- The paper presents a comprehensive framework for benchmarking distributed stream processing systems, defining precise metrics like event-time latency, processing-time latency, and sustainable throughput, measured externally to ensure accuracy.
- Experimental evaluation comparing Apache Storm, Spark, and Flink on windowed operations using real-world workloads shows Flink generally achieves higher throughput and lower latency, while Spark demonstrates robustness in handling data skew.
- The findings underscore the importance of choosing a streaming system based on specific workload characteristics and propose an extensible benchmarking strategy for future research into system performance trade-offs.
Benchmarking Distributed Stream Data Processing Systems
The paper "Benchmarking Distributed Stream Data Processing Systems" presents a comprehensive framework for evaluating the performance characteristics of distributed stream data processing systems (SDPSs), namely Apache Storm, Apache Spark, and Apache Flink. The focus lies on assessing throughput and latency during windowed operations—a fundamental component of stream analytics—and providing a detailed comparative analysis using industry-inspired real-life workloads.
Key Contributions
The paper makes several notable contributions to the field of distributed stream data processing:
- Definition and Measurement of Latency and Throughput: The authors introduce precise definitions of event-time latency and processing-time latency, distinguishing between the ingestion time and the actual emission time of an event by the SDPS output operator.
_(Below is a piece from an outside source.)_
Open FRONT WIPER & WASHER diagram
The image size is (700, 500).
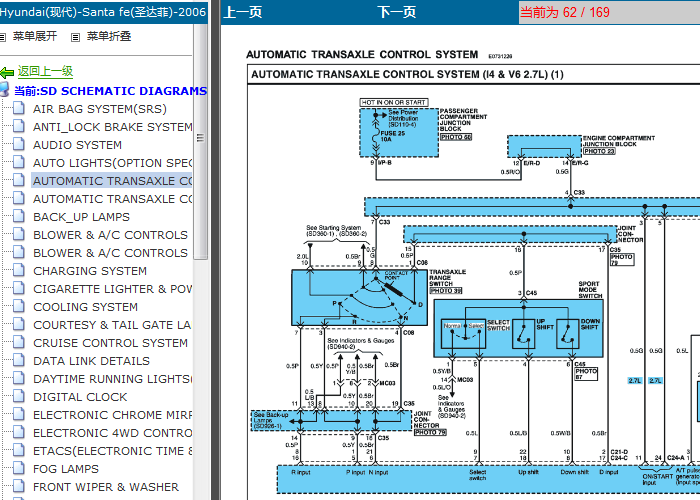point(106,487)
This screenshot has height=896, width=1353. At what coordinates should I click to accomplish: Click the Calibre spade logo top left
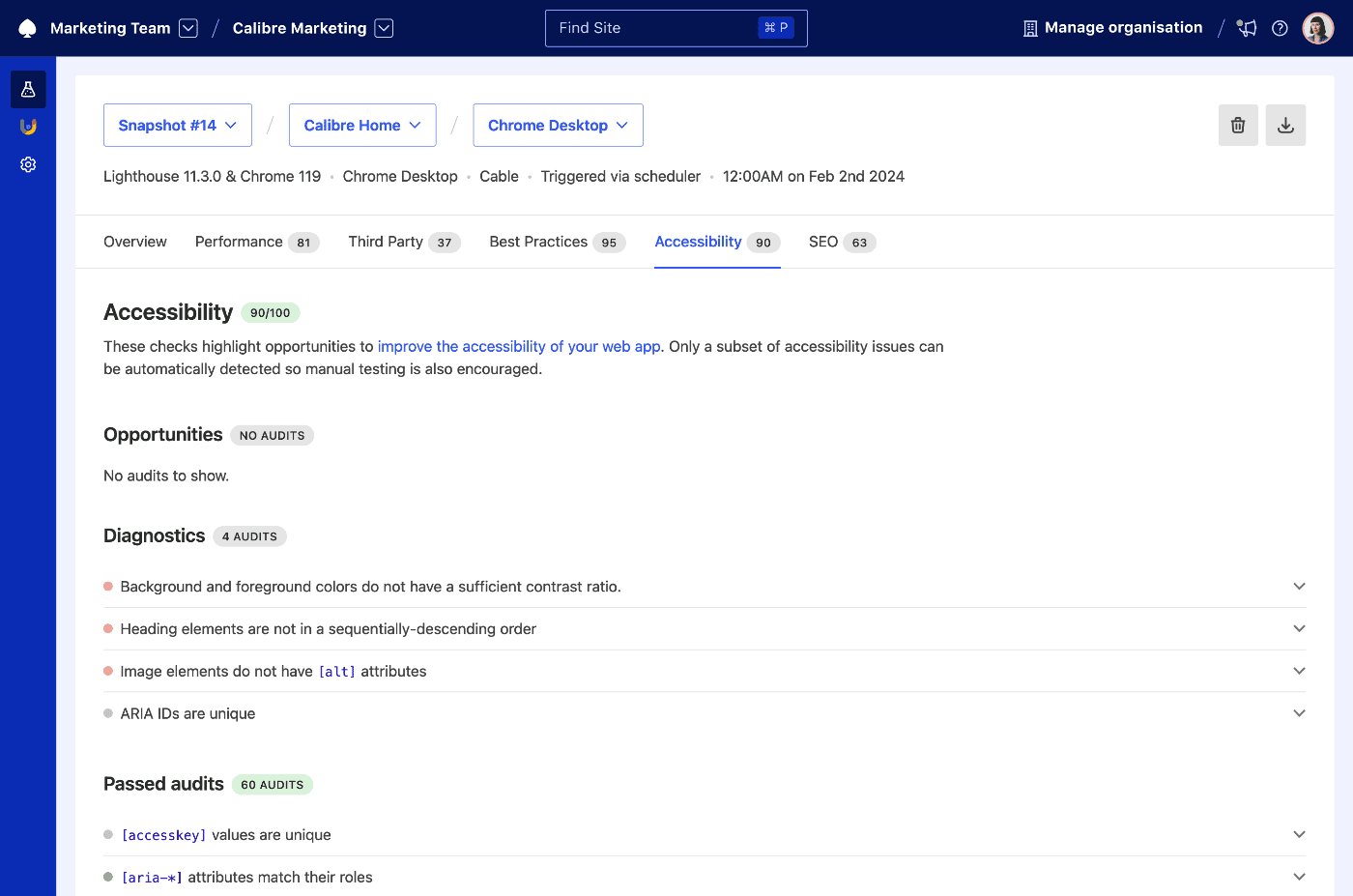[x=27, y=27]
They emphasize the importance of measuring these metrics externally from the system under test to avoid inaccuracies in previous measurements that often led to the coordinated omission problem.
- Separation of Benchmark Driver and System Under Test: A significant methodological advancement is the complete separation of the benchmark driver—which includes data generation and queuing—from the system under test (SUT). This separation ensures that performance metrics reflect actual system capabilities without the confounding influence of integrated measurement systems.
- Sustainable Throughput: The concept of sustainable throughput is introduced, defined as the highest data traffic load a system can handle without exhibiting prolonged backpressure. This metric is crucial for understanding the real performance capabilities of SDPSs in production environments.
Experimental Evaluation
The benchmarking framework is evaluated using two types of queries based on online video gaming scenarios: windowed aggregations and windowed joins. The results provide insight into system-specific characteristics:
- Throughput and Latency: The experimental outcomes reveal that Flink generally achieves higher throughput and lower latency compared to Storm and Spark. Flink's non-blocking operators and efficient tuple-at-a-time semantics seem to contribute to its superior performance in aggregation workloads.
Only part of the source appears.